The Commonwealth of Massachusetts Office of the Commissioner of Banks list of legal investments pursuant to General Laws chapter 167 section 15A as of December 31, 2020.

Table of Contents

December 2020

This Legal List of Investments (List) is prepared as of December 31, 2020.  Investors are advised to take note of changes to individual investments on this List that occur after this date.

The following is a list of and related provisions regarding stocks, bonds, notes, railroad equipment trust certificates, and other interest-bearing obligations which, in the opinion of the Division of Banks (Division), are now legal investments, under the provisions of Massachusetts General Laws chapter 167, sections 15A-15K, inclusive.

As used throughout this document and in G.L. c. 167, sections 15A-15K, inclusive, the terms “legal list” and “legal investments” shall mean the list of securities approved for investment by the Commissioner of Banks (Commissioner). 

An entity issuing stocks, bonds, notes, or other interest-bearing obligations shall apply directly to the Commissioner and identify itself as being eligible for possible inclusion on the List under sections 15E to 15K of G.L. c. 167, provided, however, that investments governed by said section 15B must follow the process for inclusion on the List set out in that statute.

Approval of any security by the Commissioner for addition to or inclusion in the List should not in any way be construed as a recommendation by the Division for investment.  Each investor has the responsibility of evaluating the merits of a particular investment for the individual institution as well as determining whether that investment meets the investor's financial objectives.

            For more information contact:

            Christopher R. Cook, Chief Director

            Commonwealth of Massachusetts Division of Banks

            1000 Washington Street

            10th Floor

            Boston, Massachusetts  02118-6400

            (617) 956-1538

Federal, state, and international obligations

Statutory Requirements:  (G.L. c. 167, s. 15C)

An entity that may invest pursuant to section 15A or the legal list may invest in bonds, notes, or other interest-bearing obligations of the following classes:

1.  United States:  Direct obligations of the United States or in obligations that are unconditionally guaranteed as to the payment of principal and interest by the United States.

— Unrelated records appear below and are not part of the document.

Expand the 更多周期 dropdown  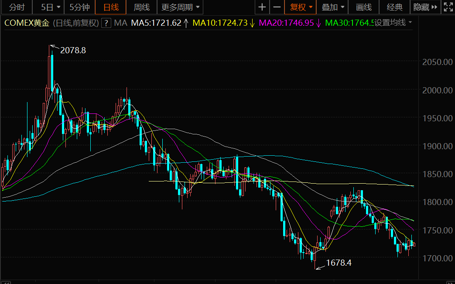point(181,7)
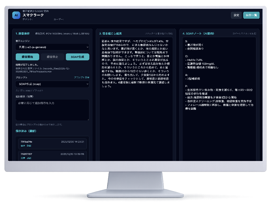Click the resize handle of 追加指示 textarea

[88, 119]
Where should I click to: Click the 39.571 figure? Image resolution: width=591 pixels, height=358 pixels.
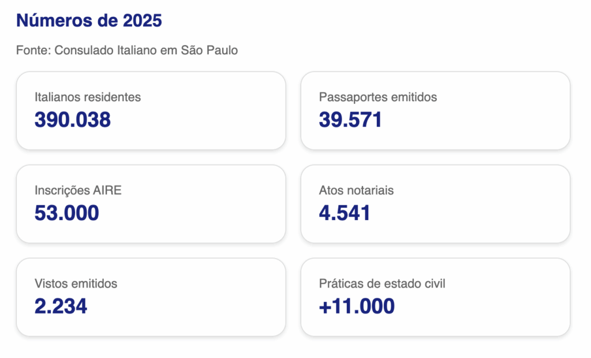pos(350,120)
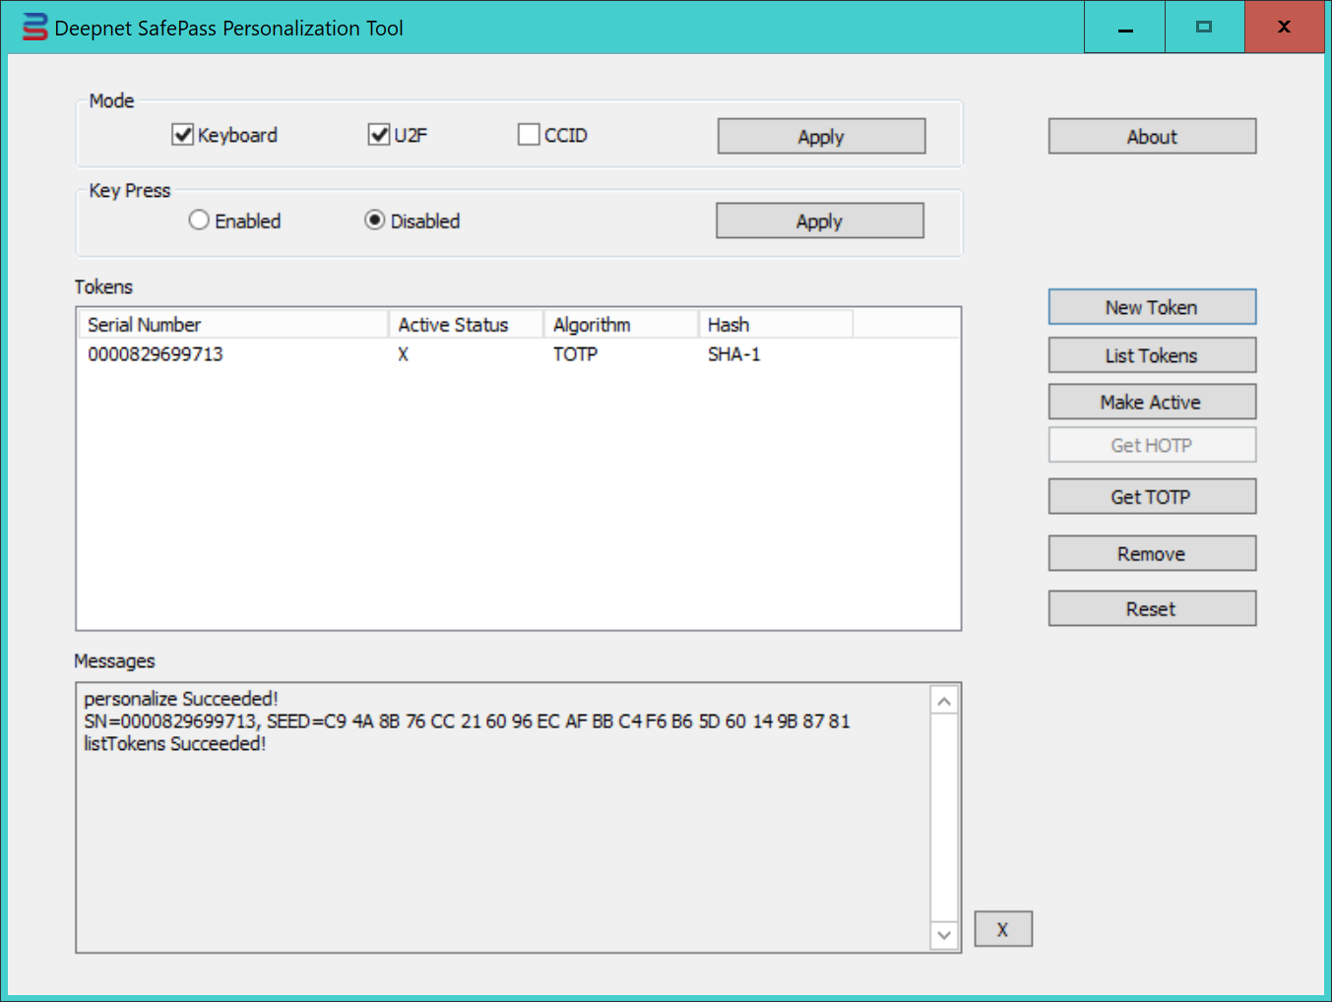This screenshot has height=1002, width=1332.
Task: Remove the selected token
Action: tap(1151, 554)
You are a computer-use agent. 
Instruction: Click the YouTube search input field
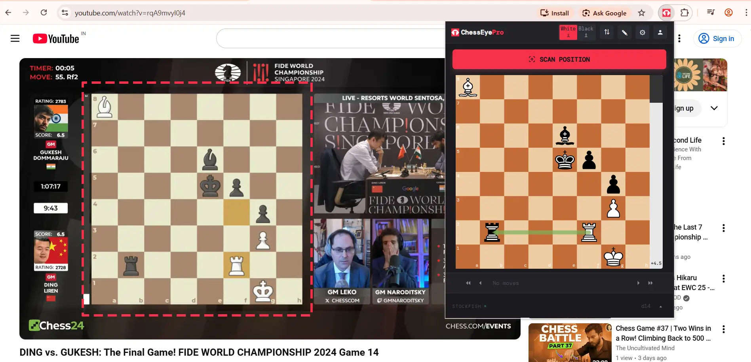point(331,39)
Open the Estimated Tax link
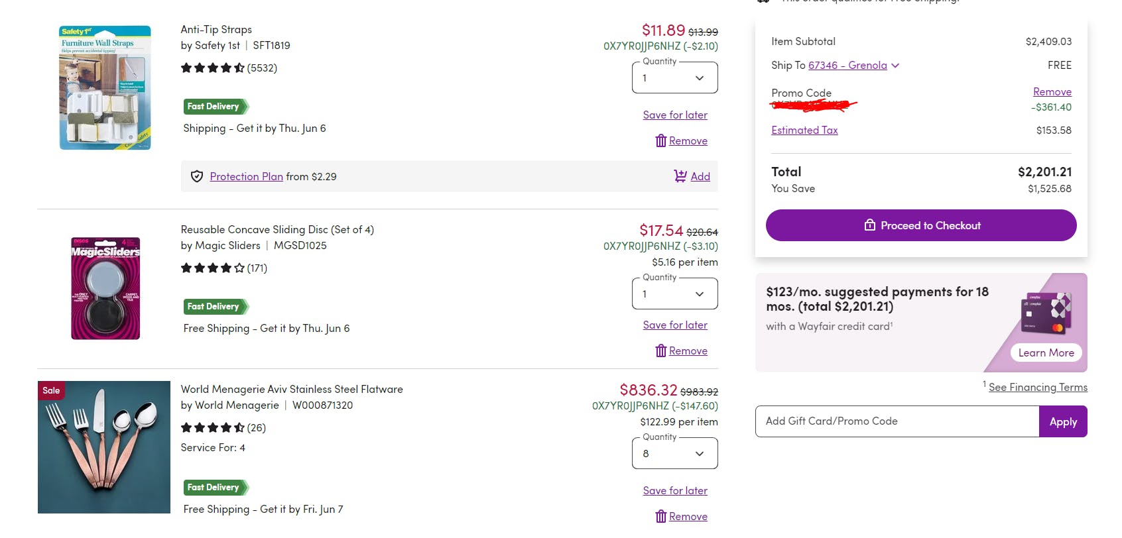The width and height of the screenshot is (1122, 538). point(804,130)
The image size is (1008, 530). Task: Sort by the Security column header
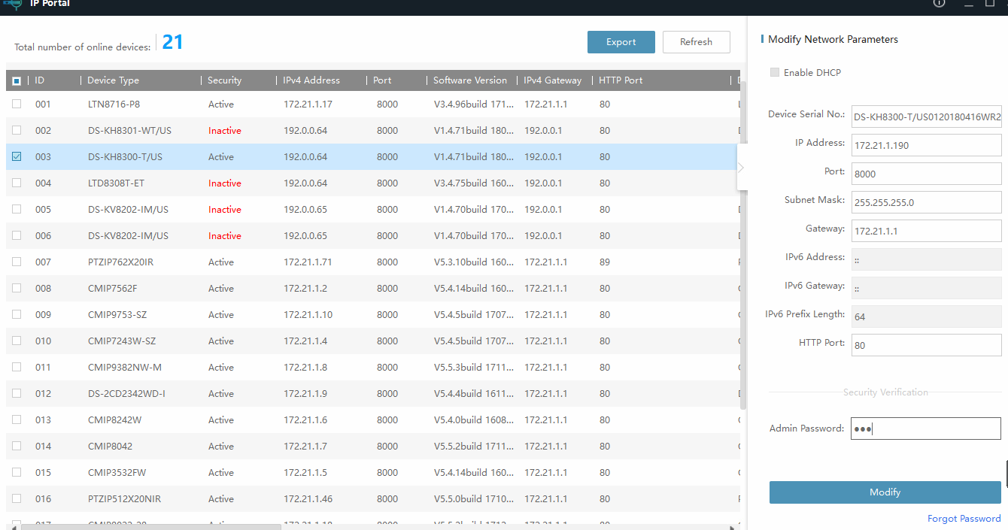click(x=224, y=80)
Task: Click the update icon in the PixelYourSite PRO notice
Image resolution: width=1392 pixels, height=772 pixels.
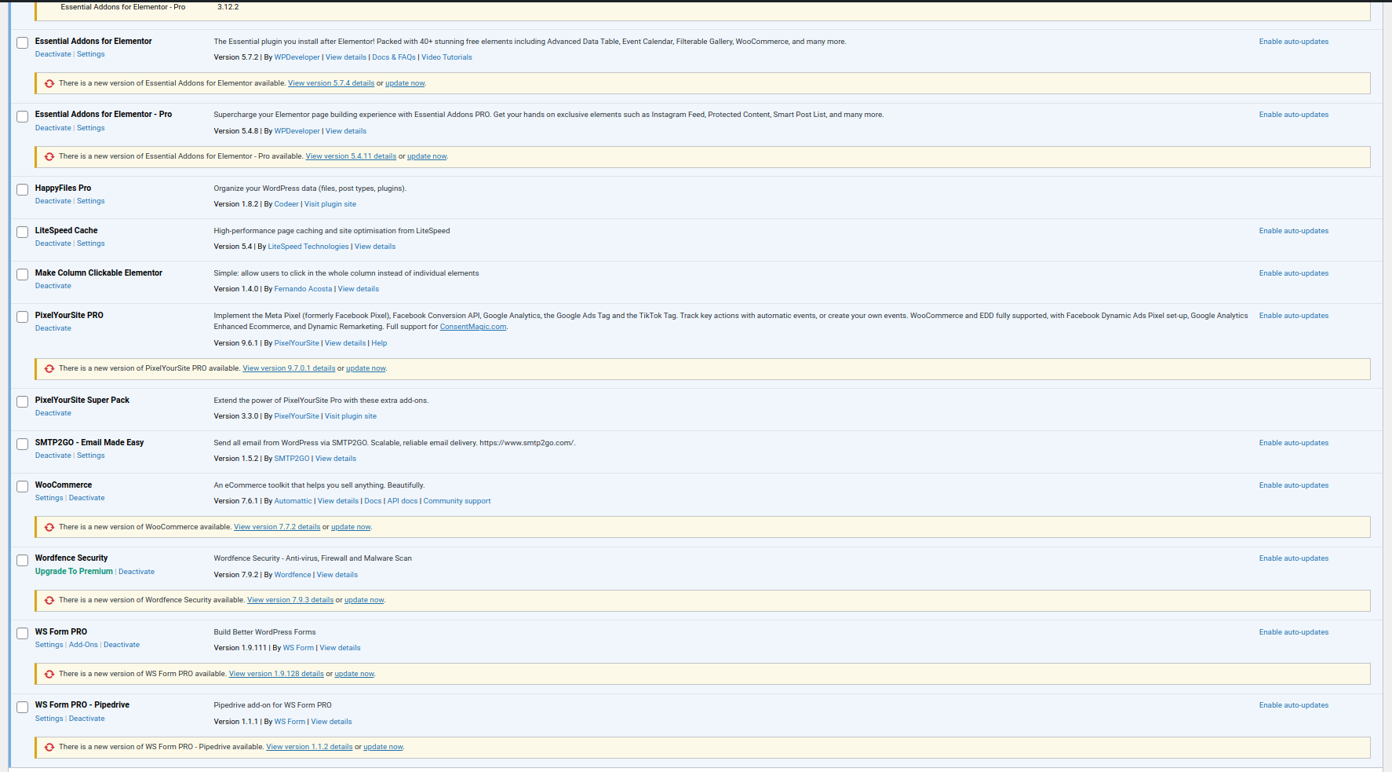Action: click(x=49, y=368)
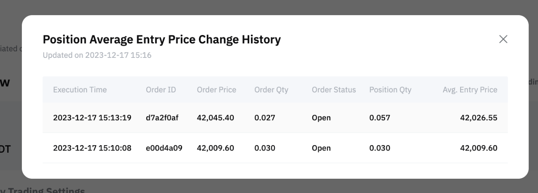The width and height of the screenshot is (538, 193).
Task: Select order ID e00d4a09
Action: (164, 148)
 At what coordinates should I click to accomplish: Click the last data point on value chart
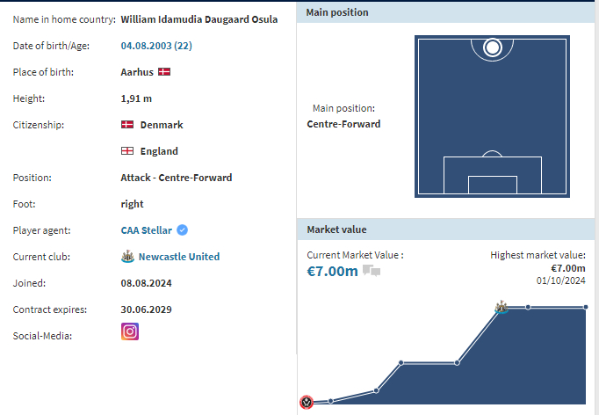pos(585,307)
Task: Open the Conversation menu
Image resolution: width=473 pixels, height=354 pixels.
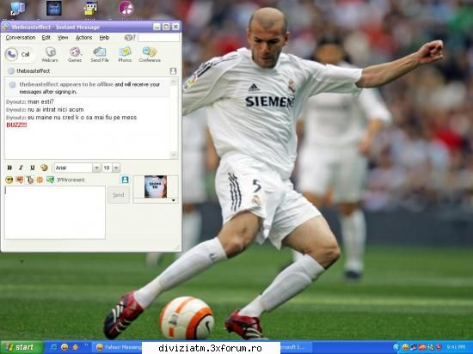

2.  Massachusetts:  Legally issued, assumed, or unconditionally guaranteed bonds, notes, or other interest-bearing obligations of this Commonwealth, including legally issued bonds, notes, or other indebtedness of an entity established as a public instrumentality by general or special law.

3.  Other States:  Legally issued, assumed, or unconditionally guaranteed bonds, notes, or other interest-bearing obligations of any state of the United States other than this Commonwealth, which has not, within the 20 years prior to the making of such investment, defaulted for a period of more than 120 days in the payment of any part of either principal or interest of any legally issued or assumed obligation; provided that the full faith and credit of such state shall be pledged for the payment of the principal and interest of such obligations.

4.  Canada:  Bonds, notes, or other obligations issued, or guaranteed as to both principal and interest, by the Dominion of Canada or any of its provinces; provided (a) that such bonds, notes, or obligations shall be payable in United States funds either unconditionally or at the option of the holder of the bonds, notes, or other obligations; and (b) that at the date of investment the Dominion of Canada or the applicable province shall not have been in default in the payment of interest or principal of any of its obligations for a period in excess of 31 days at any time within the 20 years preceding such date of investment.  Not more than 5% of the assets of an entity authorized to invest pursuant to section 15A or the legal list may be invested in obligations authorized under this paragraph.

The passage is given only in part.